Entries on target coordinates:
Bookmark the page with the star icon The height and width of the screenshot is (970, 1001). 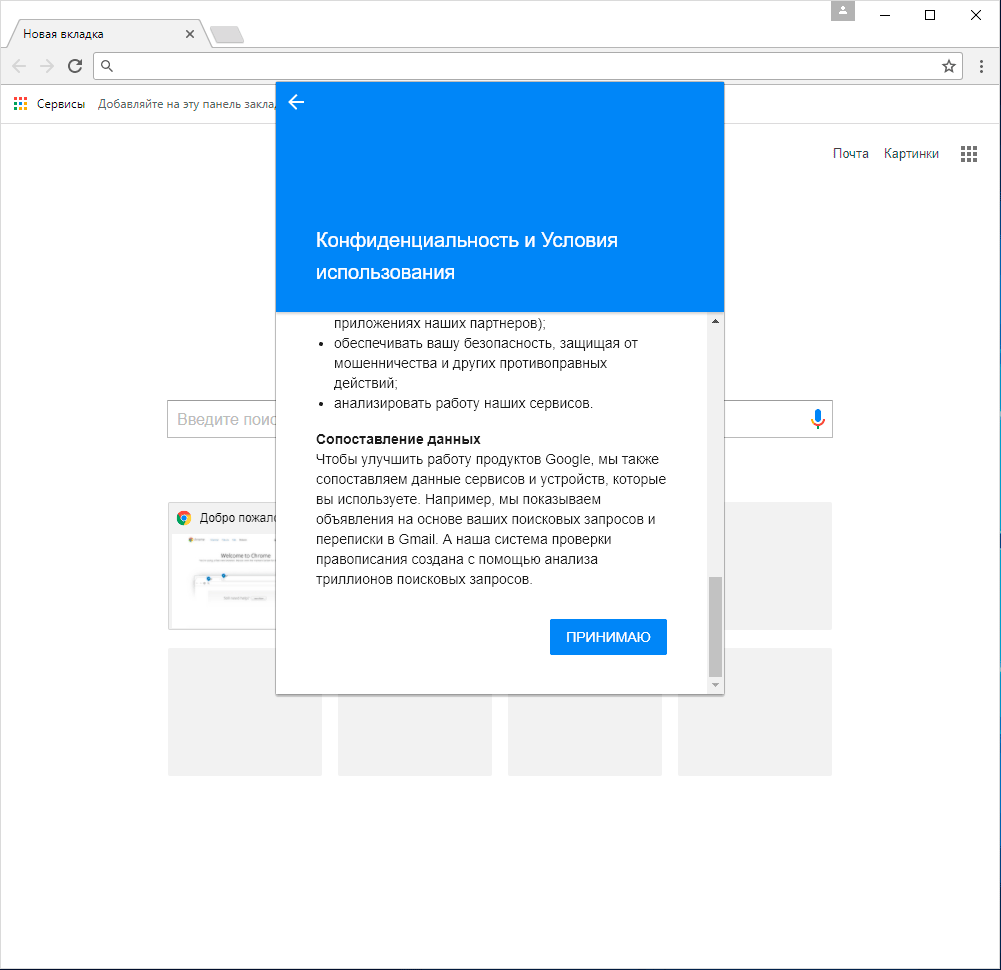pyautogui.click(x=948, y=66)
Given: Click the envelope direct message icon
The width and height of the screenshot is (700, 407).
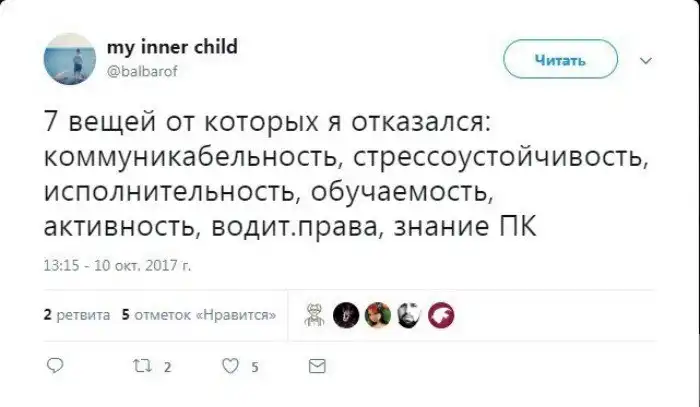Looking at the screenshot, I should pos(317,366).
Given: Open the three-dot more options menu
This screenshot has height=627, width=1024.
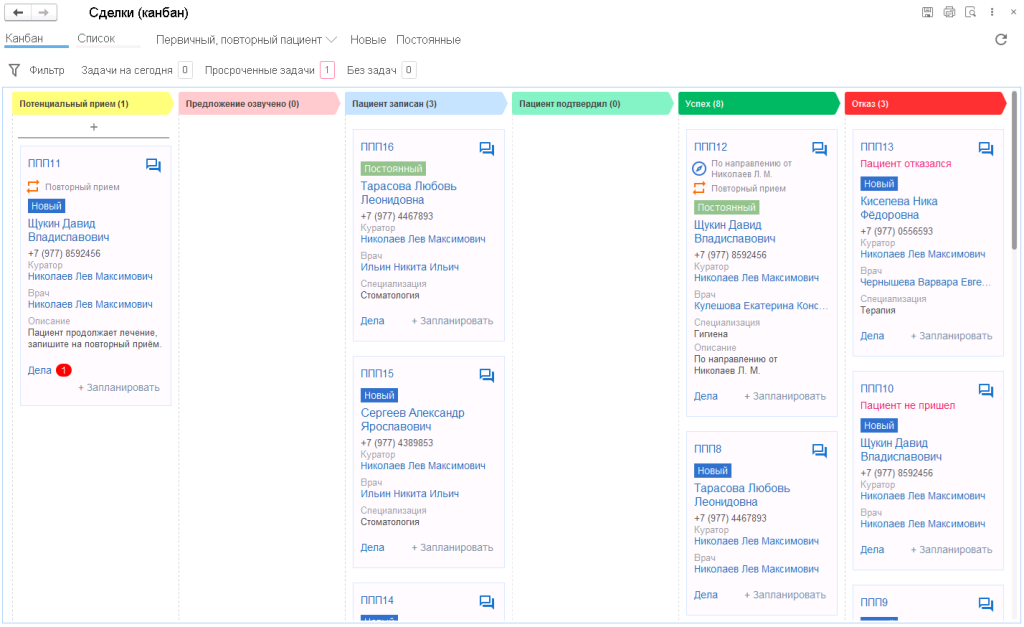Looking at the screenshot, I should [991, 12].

* _Exercise directions_: Can you recast the rows as a numbered list, starting at the line containing "Given: Click the envelope direct message icon" and running through the last line of the rows, with both of those lines included? Skip blank lines and leave the pictures out.

* _Correct answer_:
1. Given: Click the envelope direct message icon
2. The width and height of the screenshot is (700, 407).
3. Looking at the screenshot, I should pos(317,366).
4. Given: Open the three-dot more options menu
5. This screenshot has height=627, width=1024.
6. Looking at the screenshot, I should [991, 12].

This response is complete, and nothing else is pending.